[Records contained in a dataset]
=== Section Start ===
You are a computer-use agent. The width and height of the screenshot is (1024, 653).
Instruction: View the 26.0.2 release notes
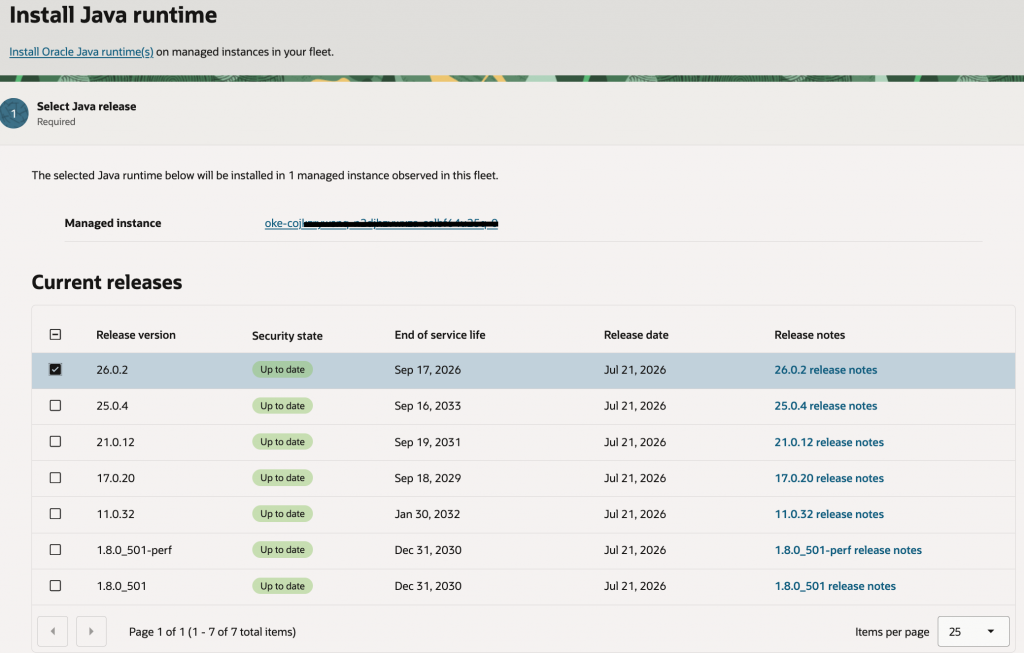[x=825, y=370]
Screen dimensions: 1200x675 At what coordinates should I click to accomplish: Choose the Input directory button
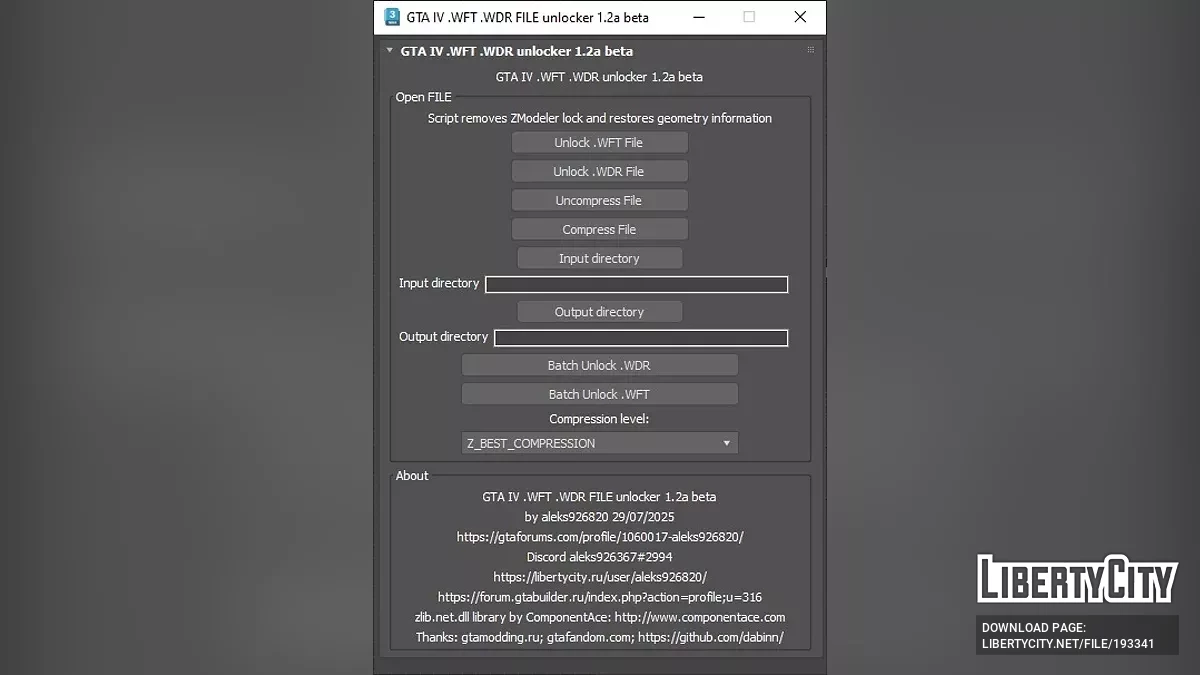click(x=599, y=259)
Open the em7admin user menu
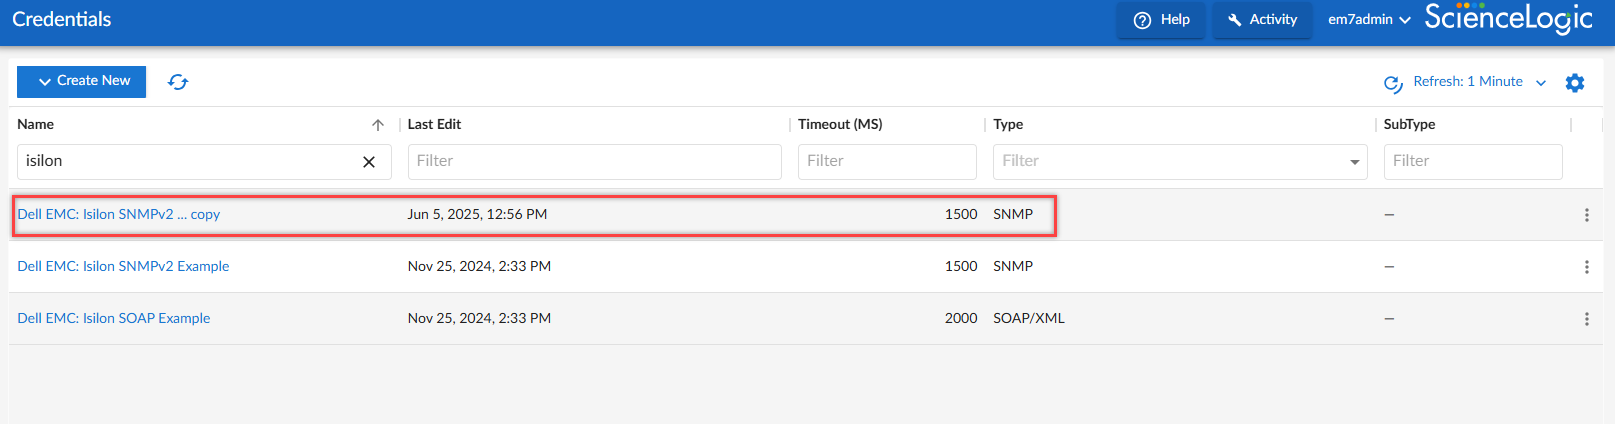 (x=1369, y=19)
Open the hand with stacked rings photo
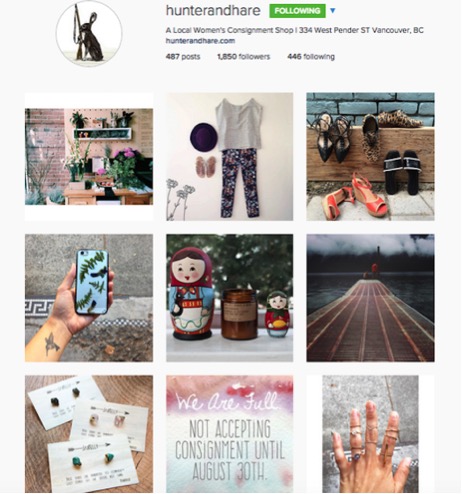 (370, 434)
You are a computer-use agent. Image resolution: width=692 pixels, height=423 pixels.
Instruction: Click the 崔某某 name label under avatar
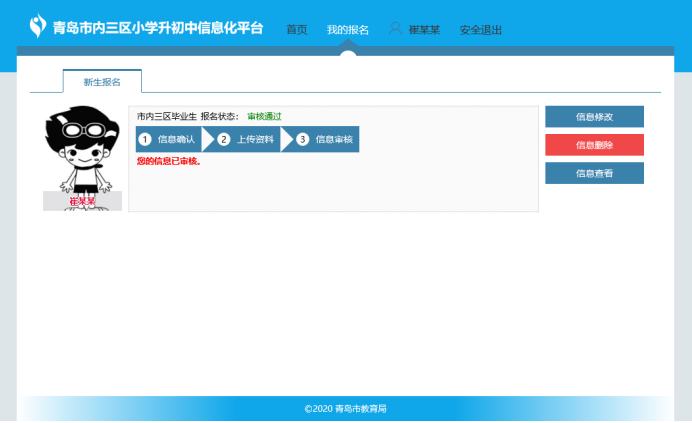click(x=82, y=201)
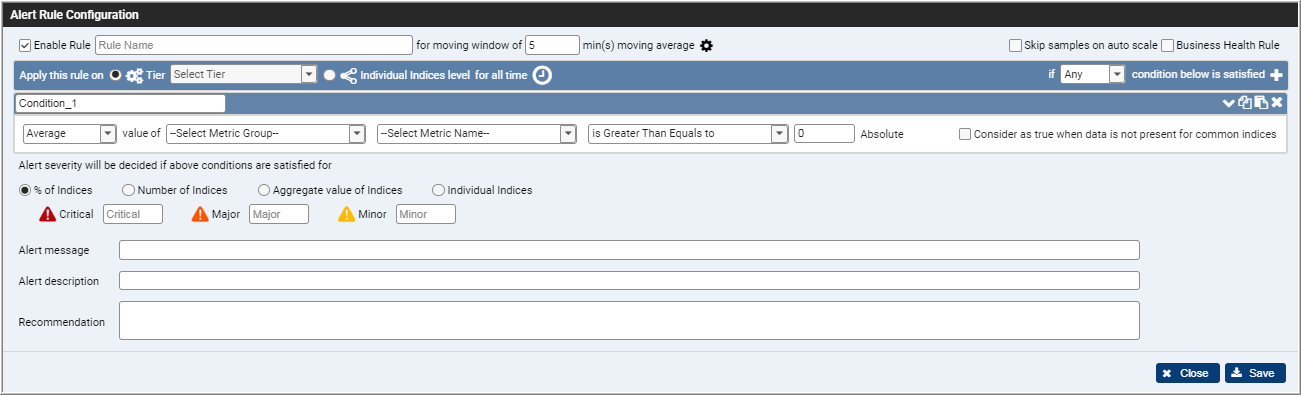Viewport: 1301px width, 395px height.
Task: Toggle the Enable Rule checkbox
Action: (x=25, y=45)
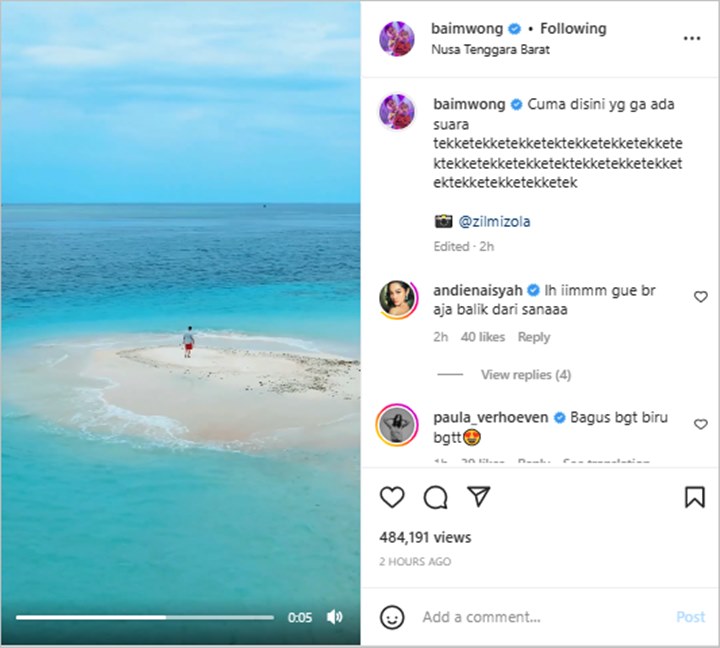The width and height of the screenshot is (720, 648).
Task: Open paula_verhoeven username link
Action: pos(490,417)
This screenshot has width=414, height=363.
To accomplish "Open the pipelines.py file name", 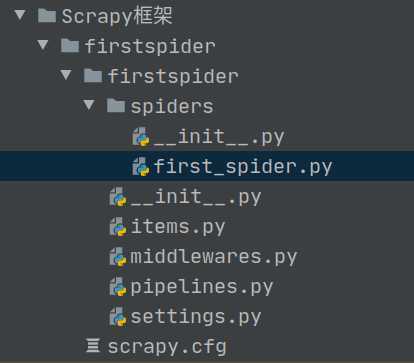I will pyautogui.click(x=201, y=287).
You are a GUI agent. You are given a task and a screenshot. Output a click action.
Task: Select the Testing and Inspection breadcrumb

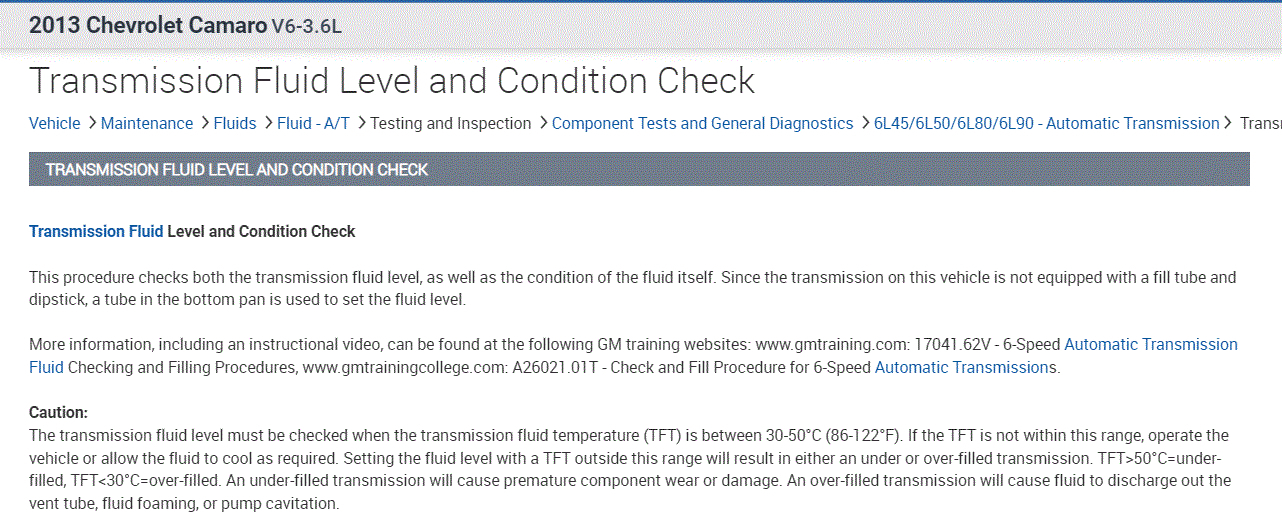(x=451, y=124)
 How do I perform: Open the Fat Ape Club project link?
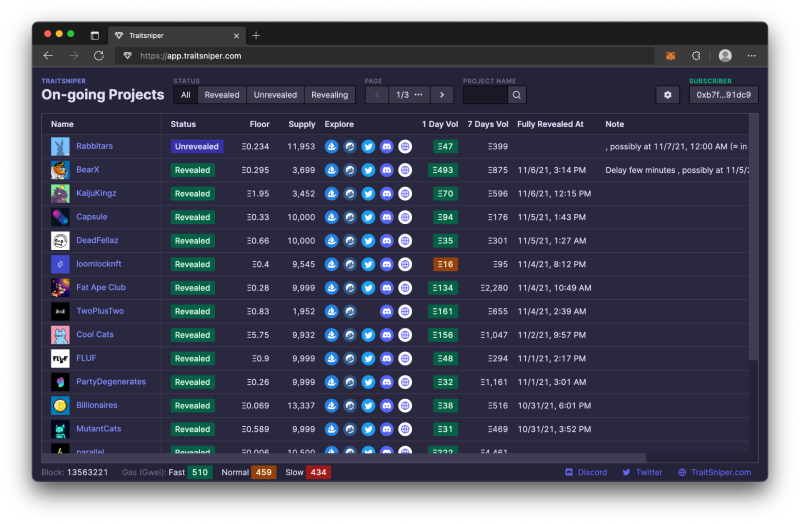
=== Section End ===
(WHAT NEEDS TO BE DONE) Give the number of lines in the records that contain the word "computer", and write nothing else.

(YOUR RESPONSE) 2